● REQUIRED TASK A
Repeat everything in the marriage essay from "What did we think" down to "of our commitment.", word for word.
● REQUIRED TASK B
Decide whether each statement agrees with the marriage essay, answering yes or no and quoting the words that settle it: (i) The writer and Eddie married on August 28, 2010. (ii) The writer's son is three years old. (iii) The writer says the most beautifully aged marriages lasted because the spouses were compatible.
● REQUIRED TASK C
Please write the next part of the marriage essay, starting after its final sentence.

● SELECTED PASSAGE
++++++

Eddie and I will be married three years next month. We’re still newbies, wet behind the ears. But more than one friend of mine has walked away from her marriage before her own third anniversary. What began as bliss ended in broken hearts and bitterness. Marriage was one big disappointment. It was all that the cynics and naysayers had said, and more.
Or was it?
A dear one’s recent divorce has me anguishing over these questions all over again:
What did we girls expect?
What did we think marriage would look like?
Do we have any idea what true love really is?
Eddie and I have had one wild ride since we said “I do” on August 28, 2010. We’ve navigated deaths of loved ones, unemployment, multiple moves, financial pressures, chronic pain and illness, new parenthood, our own shortcomings and failures, and the list goes on. Needless to say, in three years’ time, life has already begun testing the fiber of our commitment.
It hasn’t been easy, but it has been indescribably good. In fact, marriage is far more beautiful than I expected because it is largely not what I expected. This picture of Christ and His bride, this marriage between sinners, is not ultimately for my comfort and happiness. It is to show Jesus to the world around me (and to my son, whose ideas of marriage are being shaped even now at two years old). Eddie and I are part of something bigger than “us” and our marriage. By loving and serving one another, by keeping covenant, we’re living the gospel in a world that desperately needs Good News.
I’m beginning to understand that the most beautifully aged marriages are the ones that faced the roughest seas and fought by God’s grace and power to stay anchored together. They didn’t stay married because they were “compatible” with each other; they didn’t even stay married because they were in love. They stayed married because they knew God had put them together for a great purpose and He would hold them together to the end.
And that’s what makes this so good. Marriage is a work of Almighty God for the glory of God.
I love being married. I am stunned by the tenacious love, fierce forgiveness, and power of God that our beautiful covenant requires. I’m humbled by the brokenness and baggage my husband and I have brought into our marriage, and I’m spellbound by the grace and love we experience as we walk with each other through those frailties. I’ve never in my life experienced God’s love and grace like I have with Eddie.

++++++

● GIVEN MATERIAL
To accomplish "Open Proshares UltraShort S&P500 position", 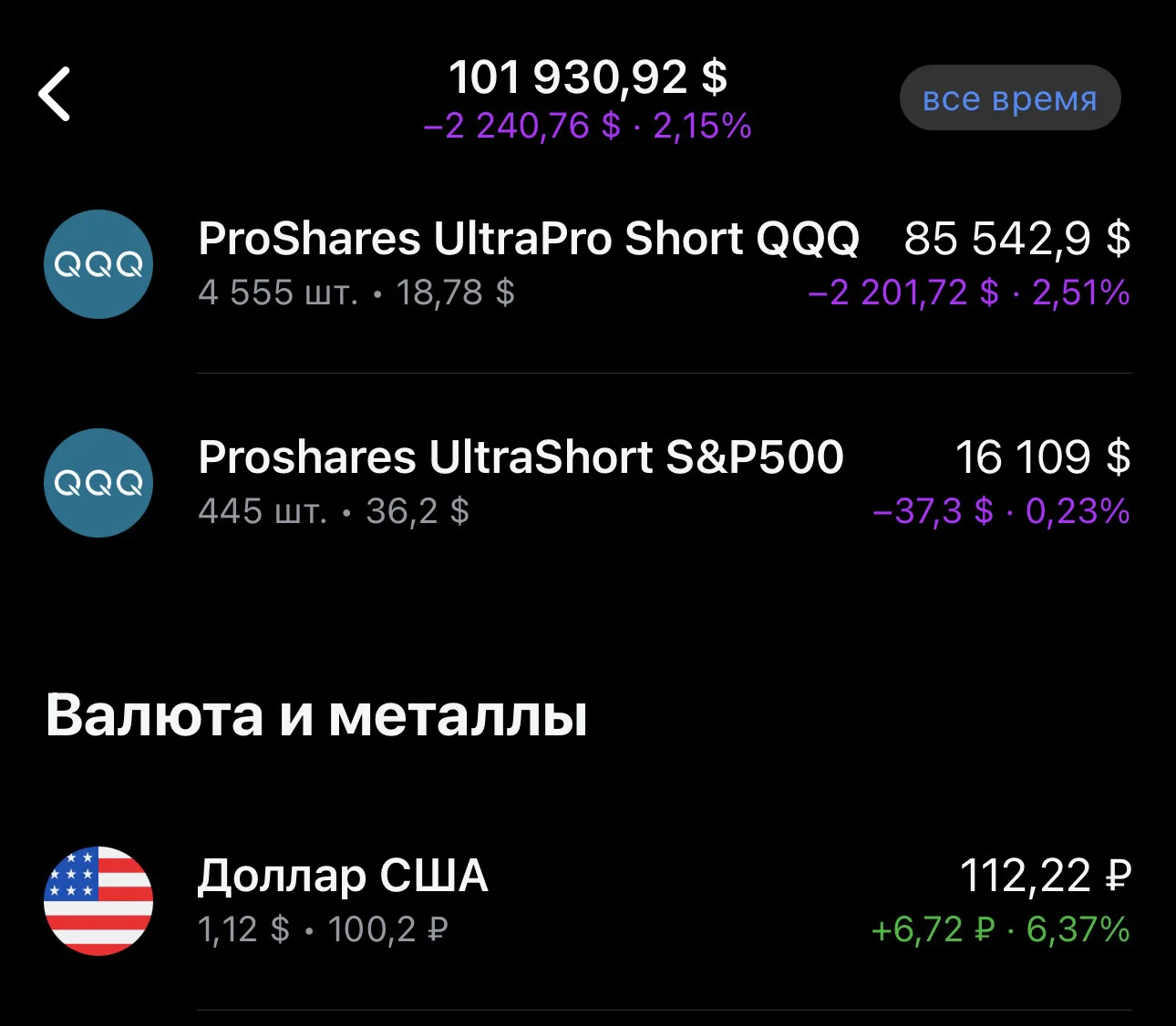I will pos(588,483).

++++++

● EXERCISE OUTPUT A
What did we think marriage would look like?
Do we have any idea what true love really is?
Eddie and I have had one wild ride since we said “I do” on August 28, 2010. We’ve navigated deaths of loved ones, unemployment, multiple moves, financial pressures, chronic pain and illness, new parenthood, our own shortcomings and failures, and the list goes on. Needless to say, in three years’ time, life has already begun testing the fiber of our commitment.

● EXERCISE OUTPUT B
(i) Yes: "since we said “I do” on August 28, 2010"
(ii) No: "whose ideas of marriage are being shaped even now at two years old"
(iii) No: "They didn’t stay married because they were “compatible” with each other"

● EXERCISE OUTPUT C
Like I can talk. We’re only three years into this adventure, remember?
But God’s Word is true, no matter how long I’ve been married. So in a culture of mass marital hysteria, even young marriages like mine have the opportunity to demonstrate the gospel and showcase Christ-like covenant love to a broken world that has absolutely no idea what love is. Christ-like covenant love says, “God created this beautiful thing called marriage, so till death do us part, God is going to hold us together.”
The best things in life are worth fighting for. Singleness taught me that. Waiting on God for a godly marriage meant learning to deny my fiery emotional and sexual desires till I was 34 years old. At times it felt like too great a cost. But God’s name was at stake, and He was doing an eternally significant work in my heart and in the hearts of many others. I continue to see fruit today from the labor of those long years. Now my marriage is the great work at hand, and at times it is costly, but only because so much glory is at stake.
Our culture is hostile toward God’s idea of marriage, but the gospel thrives in adversity; it is resilient under attack. Your marriage, dear one, is the gospel in living color, so guard it, rejoice in it, fight for it. By God’s grace, by His immeasurable power at work in you, He will hold your marriage together and paint a picture of Love Himself.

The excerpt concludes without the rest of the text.